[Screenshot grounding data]
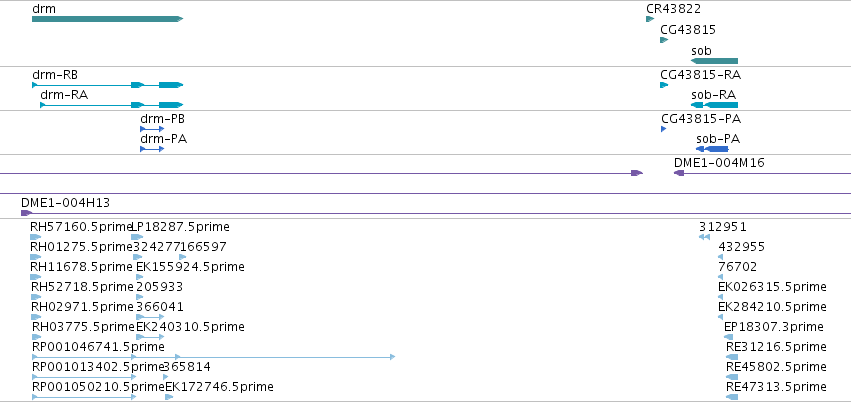The height and width of the screenshot is (402, 851).
Task: Select the 312951 double-arrow feature
Action: click(x=704, y=237)
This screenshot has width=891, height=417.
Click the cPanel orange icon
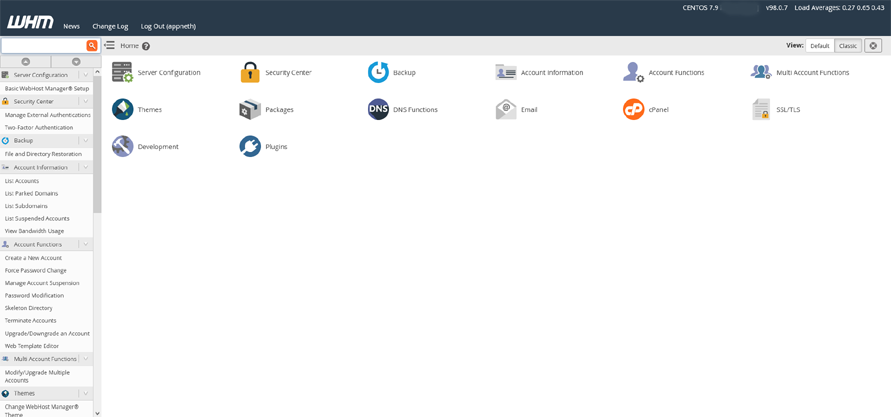(633, 109)
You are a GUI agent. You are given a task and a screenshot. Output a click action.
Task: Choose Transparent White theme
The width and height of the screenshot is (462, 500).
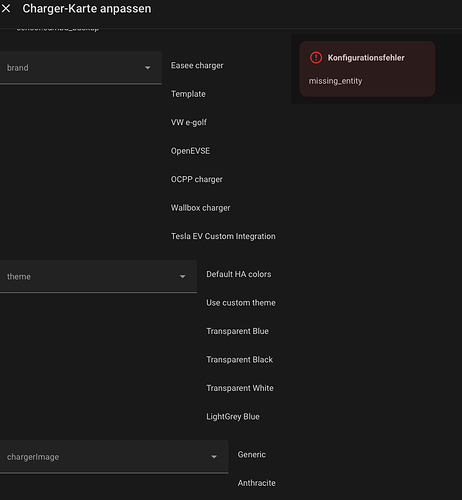[240, 388]
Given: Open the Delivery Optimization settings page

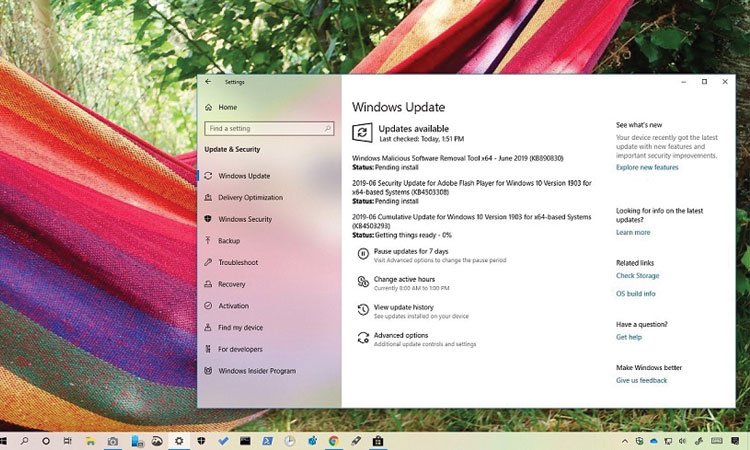Looking at the screenshot, I should pyautogui.click(x=250, y=197).
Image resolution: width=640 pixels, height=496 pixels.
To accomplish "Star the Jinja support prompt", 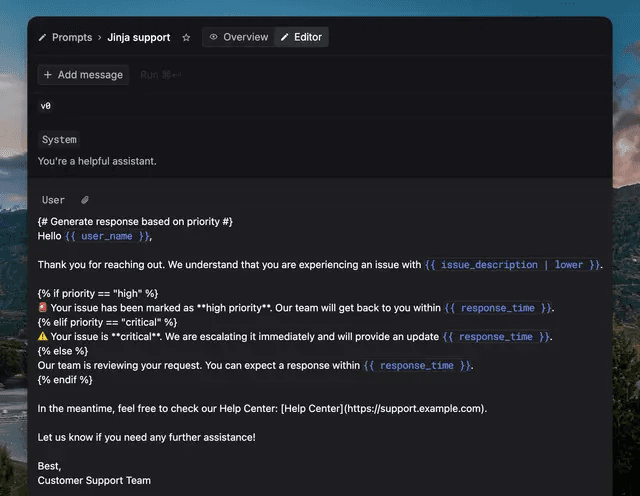I will coord(186,38).
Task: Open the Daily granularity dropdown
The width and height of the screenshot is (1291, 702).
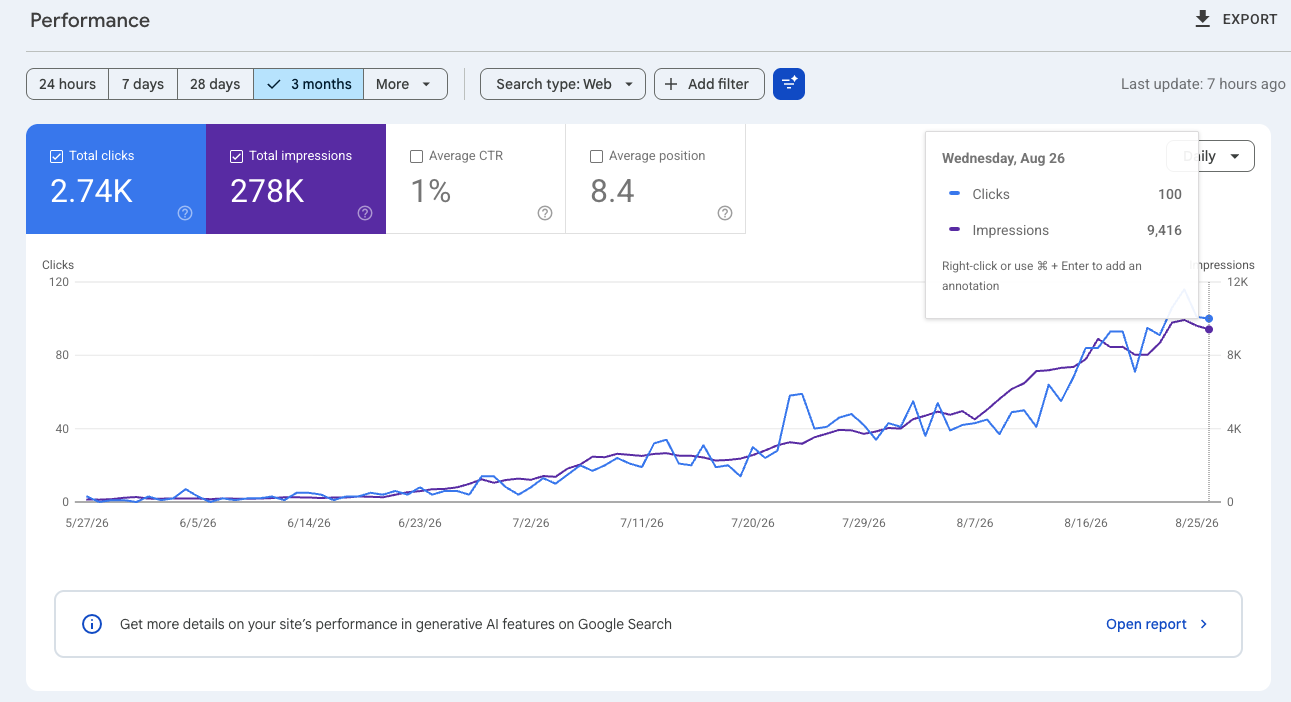Action: [x=1210, y=156]
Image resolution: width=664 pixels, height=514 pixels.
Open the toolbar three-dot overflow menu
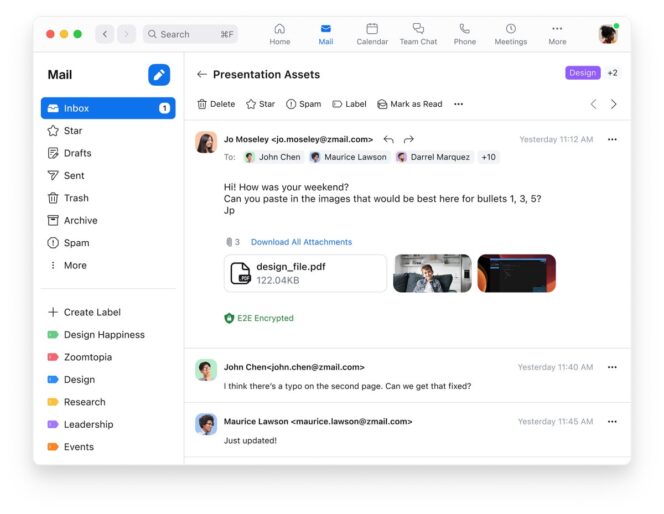(459, 104)
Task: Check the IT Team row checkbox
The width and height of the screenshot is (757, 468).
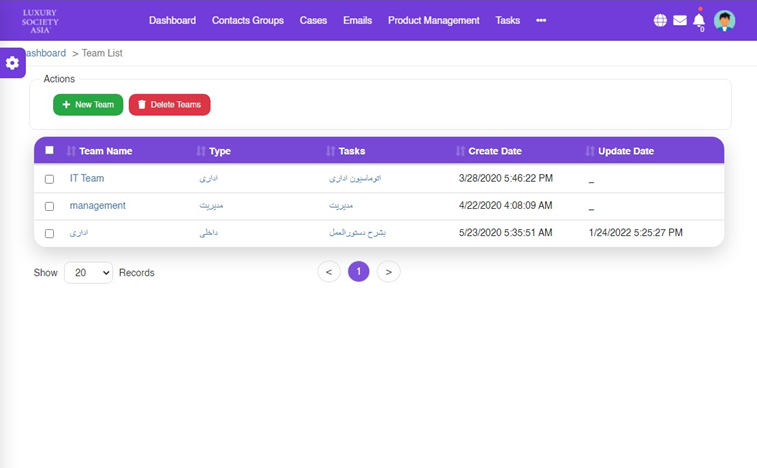Action: [x=50, y=179]
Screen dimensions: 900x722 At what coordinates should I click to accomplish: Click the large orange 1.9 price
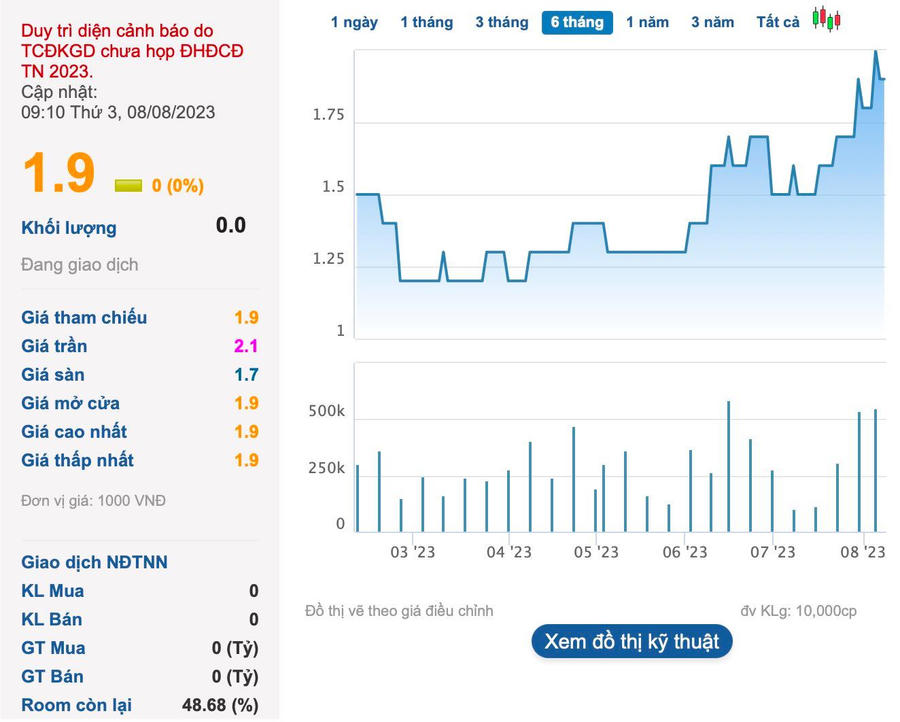pyautogui.click(x=59, y=173)
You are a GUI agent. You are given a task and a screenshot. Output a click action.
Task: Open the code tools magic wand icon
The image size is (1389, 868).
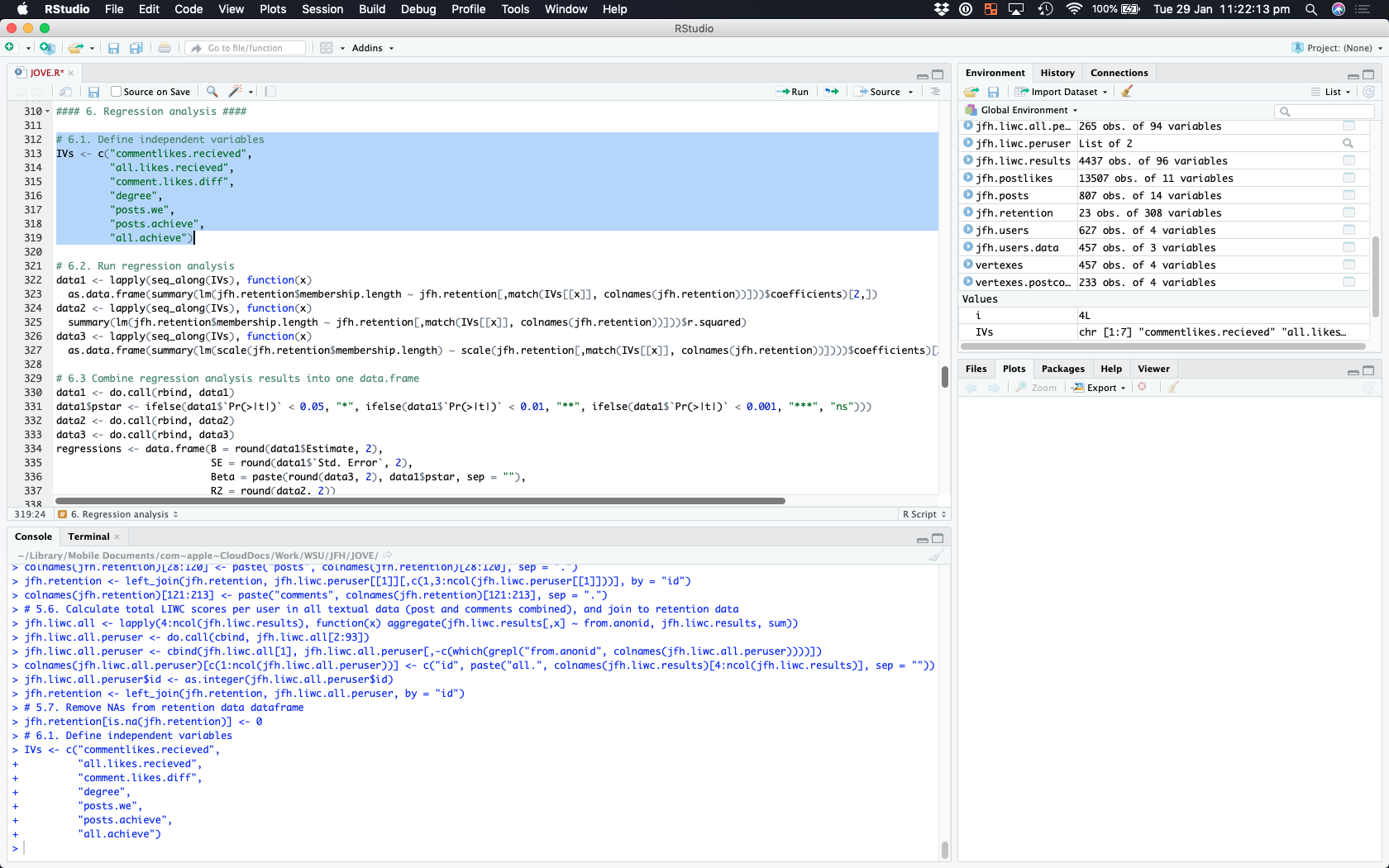tap(236, 92)
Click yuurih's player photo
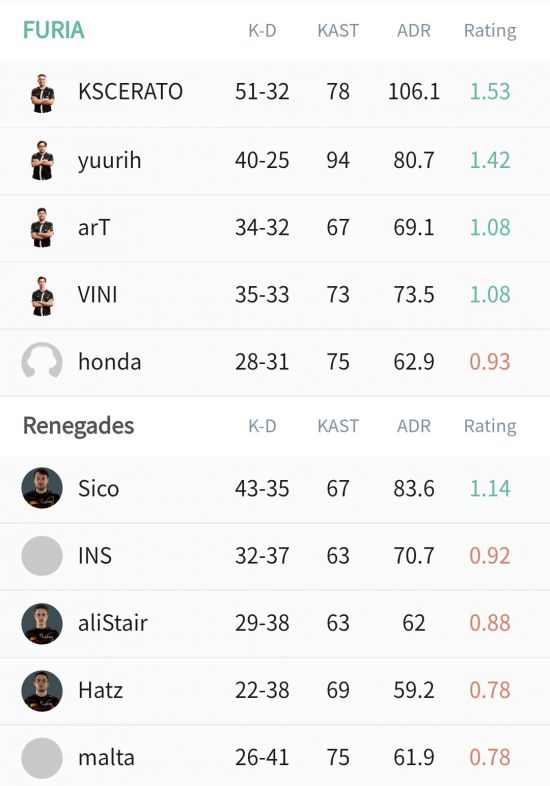Viewport: 550px width, 786px height. coord(43,160)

■ **WHAT YOU WILL DO**: Once the line containing "Image resolution: width=664" is found, copy it and each line after it through the end of the entries above exactly; nothing else, and no pictures.

■ **REPLY**:
Image resolution: width=664 pixels, height=514 pixels.
Open the toolbar three-dot overflow menu
(459, 104)
Task: Check the IT Team row checkbox
The width and height of the screenshot is (757, 468).
Action: [x=50, y=179]
Screen dimensions: 900x722 At what coordinates should I click to accomplish: Click the large orange 1.9 price
pyautogui.click(x=59, y=173)
You are a GUI agent. You are given a task and a screenshot. Output a click action.
Task: Open the code tools magic wand icon
The image size is (1389, 868).
tap(236, 92)
Click yuurih's player photo
Viewport: 550px width, 786px height. coord(43,160)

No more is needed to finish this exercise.